**ASSIGNED TASK**
Give back all of the records underneath exactly, with no omissions.
DATASET ENTRIES: Begin
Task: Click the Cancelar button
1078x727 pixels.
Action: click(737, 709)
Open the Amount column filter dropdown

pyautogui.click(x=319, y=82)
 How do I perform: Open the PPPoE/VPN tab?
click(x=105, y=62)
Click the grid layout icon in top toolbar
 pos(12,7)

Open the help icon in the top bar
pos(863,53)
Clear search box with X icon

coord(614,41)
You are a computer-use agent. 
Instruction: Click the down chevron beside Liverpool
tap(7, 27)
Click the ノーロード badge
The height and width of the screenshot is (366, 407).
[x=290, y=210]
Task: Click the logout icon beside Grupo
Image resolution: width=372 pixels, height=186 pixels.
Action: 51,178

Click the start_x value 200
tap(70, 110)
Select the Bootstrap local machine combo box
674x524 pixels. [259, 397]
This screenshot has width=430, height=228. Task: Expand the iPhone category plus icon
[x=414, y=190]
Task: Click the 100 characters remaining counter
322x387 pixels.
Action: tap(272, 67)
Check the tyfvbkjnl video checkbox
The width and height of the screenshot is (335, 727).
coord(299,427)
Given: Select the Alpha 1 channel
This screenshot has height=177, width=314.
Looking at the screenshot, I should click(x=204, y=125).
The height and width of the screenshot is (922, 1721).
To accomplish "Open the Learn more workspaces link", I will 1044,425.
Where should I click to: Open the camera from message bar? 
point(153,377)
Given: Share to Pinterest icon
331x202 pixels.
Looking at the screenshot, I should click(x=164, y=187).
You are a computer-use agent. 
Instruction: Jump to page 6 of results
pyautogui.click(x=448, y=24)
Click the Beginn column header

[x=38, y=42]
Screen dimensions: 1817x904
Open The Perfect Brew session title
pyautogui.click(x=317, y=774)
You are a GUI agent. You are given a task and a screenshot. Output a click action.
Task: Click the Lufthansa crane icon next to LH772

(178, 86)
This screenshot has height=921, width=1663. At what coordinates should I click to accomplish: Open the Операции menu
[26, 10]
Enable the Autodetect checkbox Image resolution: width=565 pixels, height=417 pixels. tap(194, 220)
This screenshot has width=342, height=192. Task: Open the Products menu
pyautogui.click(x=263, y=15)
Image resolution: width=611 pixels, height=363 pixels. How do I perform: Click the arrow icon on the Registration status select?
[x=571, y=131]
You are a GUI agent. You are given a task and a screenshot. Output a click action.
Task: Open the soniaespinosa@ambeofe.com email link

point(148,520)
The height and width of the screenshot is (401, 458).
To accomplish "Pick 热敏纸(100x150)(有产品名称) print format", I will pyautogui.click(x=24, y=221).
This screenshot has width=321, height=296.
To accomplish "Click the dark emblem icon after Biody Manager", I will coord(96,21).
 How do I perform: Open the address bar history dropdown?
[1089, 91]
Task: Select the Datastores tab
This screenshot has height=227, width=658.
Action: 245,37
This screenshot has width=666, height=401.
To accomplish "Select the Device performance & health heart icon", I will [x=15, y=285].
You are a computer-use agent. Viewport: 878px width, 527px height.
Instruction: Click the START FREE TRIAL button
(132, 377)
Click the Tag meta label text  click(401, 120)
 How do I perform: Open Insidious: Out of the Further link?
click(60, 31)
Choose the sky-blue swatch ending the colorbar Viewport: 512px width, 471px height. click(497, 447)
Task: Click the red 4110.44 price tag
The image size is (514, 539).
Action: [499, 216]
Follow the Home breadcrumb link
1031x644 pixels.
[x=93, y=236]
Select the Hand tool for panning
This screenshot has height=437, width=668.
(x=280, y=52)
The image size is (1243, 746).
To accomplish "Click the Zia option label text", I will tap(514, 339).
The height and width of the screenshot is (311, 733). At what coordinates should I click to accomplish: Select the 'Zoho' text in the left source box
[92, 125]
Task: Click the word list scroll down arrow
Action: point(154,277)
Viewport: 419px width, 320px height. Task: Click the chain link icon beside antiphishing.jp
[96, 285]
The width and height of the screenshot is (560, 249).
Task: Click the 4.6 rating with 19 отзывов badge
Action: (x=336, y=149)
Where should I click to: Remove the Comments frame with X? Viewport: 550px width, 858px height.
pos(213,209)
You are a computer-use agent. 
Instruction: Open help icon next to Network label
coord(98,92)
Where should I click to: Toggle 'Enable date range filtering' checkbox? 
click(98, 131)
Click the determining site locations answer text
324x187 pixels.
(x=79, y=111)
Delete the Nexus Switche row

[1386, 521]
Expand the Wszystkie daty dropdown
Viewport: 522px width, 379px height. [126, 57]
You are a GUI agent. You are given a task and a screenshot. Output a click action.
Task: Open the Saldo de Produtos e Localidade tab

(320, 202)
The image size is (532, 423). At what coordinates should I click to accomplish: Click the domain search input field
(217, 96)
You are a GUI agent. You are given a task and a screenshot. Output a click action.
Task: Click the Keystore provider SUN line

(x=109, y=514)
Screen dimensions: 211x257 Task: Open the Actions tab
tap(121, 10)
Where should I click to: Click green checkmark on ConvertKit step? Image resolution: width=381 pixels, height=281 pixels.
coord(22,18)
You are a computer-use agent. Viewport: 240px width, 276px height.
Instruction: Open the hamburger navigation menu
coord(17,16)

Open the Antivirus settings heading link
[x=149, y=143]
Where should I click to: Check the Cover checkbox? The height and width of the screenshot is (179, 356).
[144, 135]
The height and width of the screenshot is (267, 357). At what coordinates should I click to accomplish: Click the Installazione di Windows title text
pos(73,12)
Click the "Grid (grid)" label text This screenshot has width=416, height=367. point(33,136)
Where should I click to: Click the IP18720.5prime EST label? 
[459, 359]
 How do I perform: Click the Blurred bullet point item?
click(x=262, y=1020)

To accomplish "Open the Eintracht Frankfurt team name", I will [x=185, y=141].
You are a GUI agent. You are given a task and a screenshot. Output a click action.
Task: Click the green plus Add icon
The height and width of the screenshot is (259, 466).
DATASET ENTRIES: End
**PROBLEM SOLUTION**
Task: Click the Cancelar button
1078x727 pixels.
Action: click(737, 709)
Open the Amount column filter dropdown

pyautogui.click(x=319, y=82)
 How do I perform: Open the PPPoE/VPN tab?
click(x=105, y=62)
Click the grid layout icon in top toolbar
 pos(12,7)

Open the help icon in the top bar
pos(863,53)
Clear search box with X icon

coord(614,41)
You are a computer-use agent. 
Instruction: Click the down chevron beside Liverpool
tap(7, 27)
Click the ノーロード badge
The height and width of the screenshot is (366, 407).
[x=290, y=210]
Task: Click the logout icon beside Grupo
Image resolution: width=372 pixels, height=186 pixels.
Action: 51,178

Click the start_x value 200
tap(70, 110)
Select the Bootstrap local machine combo box
674x524 pixels. [259, 397]
This screenshot has width=430, height=228. Task: Expand the iPhone category plus icon
[x=414, y=190]
Task: Click the 100 characters remaining counter
322x387 pixels.
Action: tap(272, 67)
Check the tyfvbkjnl video checkbox
The width and height of the screenshot is (335, 727).
coord(299,427)
Given: Select the Alpha 1 channel
This screenshot has height=177, width=314.
Looking at the screenshot, I should click(x=204, y=125).
The height and width of the screenshot is (922, 1721).
To accomplish "Open the Learn more workspaces link", I will 1044,425.
Where should I click to: Open the camera from message bar? 
point(153,377)
Given: Share to Pinterest icon
331x202 pixels.
Looking at the screenshot, I should click(x=164, y=187).
You are a computer-use agent. 
Instruction: Jump to page 6 of results
pyautogui.click(x=448, y=24)
Click the Beginn column header

[x=38, y=42]
Screen dimensions: 1817x904
Open The Perfect Brew session title
pyautogui.click(x=317, y=774)
You are a GUI agent. You are given a task and a screenshot. Output a click action.
Task: Click the Lufthansa crane icon next to LH772

(178, 86)
This screenshot has height=921, width=1663. At what coordinates should I click to accomplish: Open the Операции menu
[26, 10]
Enable the Autodetect checkbox Image resolution: width=565 pixels, height=417 pixels. tap(194, 220)
This screenshot has width=342, height=192. Task: Open the Products menu
pyautogui.click(x=263, y=15)
Image resolution: width=611 pixels, height=363 pixels. How do I perform: Click the arrow icon on the Registration status select?
[x=571, y=131]
You are a GUI agent. You are given a task and a screenshot. Output a click action.
Task: Open the soniaespinosa@ambeofe.com email link

point(148,520)
The height and width of the screenshot is (401, 458).
To accomplish "Pick 热敏纸(100x150)(有产品名称) print format", I will pyautogui.click(x=24, y=221).
This screenshot has width=321, height=296.
To accomplish "Click the dark emblem icon after Biody Manager", I will coord(96,21).
 How do I perform: Open the address bar history dropdown?
[1089, 91]
Task: Select the Datastores tab
This screenshot has height=227, width=658.
Action: 245,37
This screenshot has width=666, height=401.
To accomplish "Select the Device performance & health heart icon", I will [x=15, y=285].
You are a computer-use agent. Viewport: 878px width, 527px height.
Instruction: Click the START FREE TRIAL button
(132, 377)
Click the Tag meta label text  click(401, 120)
 How do I perform: Open Insidious: Out of the Further link?
click(60, 31)
Choose the sky-blue swatch ending the colorbar Viewport: 512px width, 471px height. click(497, 447)
Task: Click the red 4110.44 price tag
The image size is (514, 539).
Action: [499, 216]
Follow the Home breadcrumb link
1031x644 pixels.
[x=93, y=236]
Select the Hand tool for panning
This screenshot has height=437, width=668.
(x=280, y=52)
The image size is (1243, 746).
To accomplish "Click the Zia option label text", I will tap(514, 339).
The height and width of the screenshot is (311, 733). At what coordinates should I click to accomplish: Select the 'Zoho' text in the left source box
[92, 125]
Task: Click the word list scroll down arrow
Action: point(154,277)
Viewport: 419px width, 320px height. Task: Click the chain link icon beside antiphishing.jp
[96, 285]
The width and height of the screenshot is (560, 249).
Task: Click the 4.6 rating with 19 отзывов badge
Action: (x=336, y=149)
Where should I click to: Remove the Comments frame with X? Viewport: 550px width, 858px height.
pos(213,209)
You are a computer-use agent. 
Instruction: Open help icon next to Network label
coord(98,92)
Where should I click to: Toggle 'Enable date range filtering' checkbox? 
click(98, 131)
Click the determining site locations answer text
324x187 pixels.
(x=79, y=111)
Delete the Nexus Switche row

[1386, 521]
Expand the Wszystkie daty dropdown
Viewport: 522px width, 379px height. [126, 57]
You are a GUI agent. You are given a task and a screenshot. Output a click action.
Task: Open the Saldo de Produtos e Localidade tab

(320, 202)
The image size is (532, 423). At what coordinates should I click to accomplish: Click the domain search input field
(217, 96)
You are a GUI agent. You are given a task and a screenshot. Output a click action.
Task: Click the Keystore provider SUN line

(x=109, y=514)
Screen dimensions: 211x257 Task: Open the Actions tab
tap(121, 10)
Where should I click to: Click green checkmark on ConvertKit step? Image resolution: width=381 pixels, height=281 pixels.
coord(22,18)
You are a computer-use agent. Viewport: 240px width, 276px height.
Instruction: Open the hamburger navigation menu
coord(17,16)

Open the Antivirus settings heading link
[x=149, y=143]
Where should I click to: Check the Cover checkbox? The height and width of the screenshot is (179, 356).
[144, 135]
The height and width of the screenshot is (267, 357). At what coordinates should I click to accomplish: Click the Installazione di Windows title text
pos(73,12)
Click the "Grid (grid)" label text This screenshot has width=416, height=367. point(33,136)
Where should I click to: Click the IP18720.5prime EST label? 
[459, 359]
 How do I perform: Click the Blurred bullet point item?
click(x=262, y=1020)

To accomplish "Open the Eintracht Frankfurt team name", I will [x=185, y=141].
You are a GUI agent. You are given a task and a screenshot. Output a click action.
Task: Click the green plus Add icon
The height and width of the screenshot is (259, 466).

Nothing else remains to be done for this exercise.